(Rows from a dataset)
▬▬▬▬▬▬
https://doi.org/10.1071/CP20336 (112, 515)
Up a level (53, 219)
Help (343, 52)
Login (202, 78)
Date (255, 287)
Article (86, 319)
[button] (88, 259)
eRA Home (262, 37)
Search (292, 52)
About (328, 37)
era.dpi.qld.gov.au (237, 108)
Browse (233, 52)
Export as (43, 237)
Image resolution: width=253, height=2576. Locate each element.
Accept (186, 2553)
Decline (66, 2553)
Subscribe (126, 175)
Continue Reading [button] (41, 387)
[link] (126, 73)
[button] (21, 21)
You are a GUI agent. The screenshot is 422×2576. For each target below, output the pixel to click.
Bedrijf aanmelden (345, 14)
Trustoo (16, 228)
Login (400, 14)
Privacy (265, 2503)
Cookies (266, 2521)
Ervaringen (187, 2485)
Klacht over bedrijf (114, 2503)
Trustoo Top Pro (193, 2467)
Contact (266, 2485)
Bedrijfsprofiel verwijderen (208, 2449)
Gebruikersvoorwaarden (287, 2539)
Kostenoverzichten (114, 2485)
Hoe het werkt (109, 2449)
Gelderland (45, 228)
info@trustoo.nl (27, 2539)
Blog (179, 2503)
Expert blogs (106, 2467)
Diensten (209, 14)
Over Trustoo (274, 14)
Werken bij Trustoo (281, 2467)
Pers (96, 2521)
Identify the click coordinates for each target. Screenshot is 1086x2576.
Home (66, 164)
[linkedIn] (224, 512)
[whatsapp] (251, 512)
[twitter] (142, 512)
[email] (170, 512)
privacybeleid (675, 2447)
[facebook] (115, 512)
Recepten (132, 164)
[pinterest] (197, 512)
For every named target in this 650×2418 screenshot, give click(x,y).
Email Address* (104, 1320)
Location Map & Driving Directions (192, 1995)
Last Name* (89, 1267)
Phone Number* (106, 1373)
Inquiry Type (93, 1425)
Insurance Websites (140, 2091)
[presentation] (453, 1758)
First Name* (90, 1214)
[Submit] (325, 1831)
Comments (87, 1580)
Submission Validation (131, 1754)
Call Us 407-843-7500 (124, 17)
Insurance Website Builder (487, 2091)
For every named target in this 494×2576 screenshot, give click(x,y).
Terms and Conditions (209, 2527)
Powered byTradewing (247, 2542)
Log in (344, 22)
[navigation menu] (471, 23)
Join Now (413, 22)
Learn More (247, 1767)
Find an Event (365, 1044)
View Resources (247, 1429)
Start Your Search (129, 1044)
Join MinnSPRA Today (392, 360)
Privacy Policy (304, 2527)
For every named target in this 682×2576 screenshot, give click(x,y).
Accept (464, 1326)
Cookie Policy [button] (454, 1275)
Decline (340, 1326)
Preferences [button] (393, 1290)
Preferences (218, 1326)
▬▬▬▬▬▬
** Exercise instructions **
Please update the data above so that every occurrence of "Decline" becomes "Reject", with everything else left unchanged.

** Complete answer **
https://doi.org/10.1071/CP20336 (112, 515)
Up a level (53, 219)
Help (343, 52)
Login (202, 78)
Date (255, 287)
Article (86, 319)
[button] (88, 259)
eRA Home (262, 37)
Search (292, 52)
About (328, 37)
era.dpi.qld.gov.au (237, 108)
Browse (233, 52)
Export as (43, 237)
Image resolution: width=253, height=2576. Locate each element.
Accept (186, 2553)
Reject (66, 2553)
Subscribe (126, 175)
Continue Reading [button] (41, 387)
[link] (126, 73)
[button] (21, 21)
You are a GUI agent. The screenshot is 422×2576. For each target below, output the pixel to click.
Bedrijf aanmelden (345, 14)
Trustoo (16, 228)
Login (400, 14)
Privacy (265, 2503)
Cookies (266, 2521)
Ervaringen (187, 2485)
Klacht over bedrijf (114, 2503)
Trustoo Top Pro (193, 2467)
Contact (266, 2485)
Bedrijfsprofiel verwijderen (208, 2449)
Gebruikersvoorwaarden (287, 2539)
Kostenoverzichten (114, 2485)
Hoe het werkt (109, 2449)
Gelderland (45, 228)
info@trustoo.nl (27, 2539)
Blog (179, 2503)
Expert blogs (106, 2467)
Diensten (209, 14)
Over Trustoo (274, 14)
Werken bij Trustoo (281, 2467)
Pers (96, 2521)
Identify the click coordinates for each target. Screenshot is 1086x2576.
Home (66, 164)
[linkedIn] (224, 512)
[whatsapp] (251, 512)
[twitter] (142, 512)
[email] (170, 512)
privacybeleid (675, 2447)
[facebook] (115, 512)
Recepten (132, 164)
[pinterest] (197, 512)
For every named target in this 650×2418 screenshot, give click(x,y).
Email Address* (104, 1320)
Location Map & Driving Directions (192, 1995)
Last Name* (89, 1267)
Phone Number* (106, 1373)
Inquiry Type (93, 1425)
Insurance Websites (140, 2091)
[presentation] (453, 1758)
First Name* (90, 1214)
[Submit] (325, 1831)
Comments (87, 1580)
Submission Validation (131, 1754)
Call Us 407-843-7500 (124, 17)
Insurance Website Builder (487, 2091)
For every named target in this 494×2576 screenshot, give click(x,y).
Terms and Conditions (209, 2527)
Powered byTradewing (247, 2542)
Log in (344, 22)
[navigation menu] (471, 23)
Join Now (413, 22)
Learn More (247, 1767)
Find an Event (365, 1044)
View Resources (247, 1429)
Start Your Search (129, 1044)
Join MinnSPRA Today (392, 360)
Privacy Policy (304, 2527)
For every named target in this 682×2576 screenshot, give click(x,y).
Accept (464, 1326)
Cookie Policy [button] (454, 1275)
Reject (340, 1326)
Preferences [button] (393, 1290)
Preferences (218, 1326)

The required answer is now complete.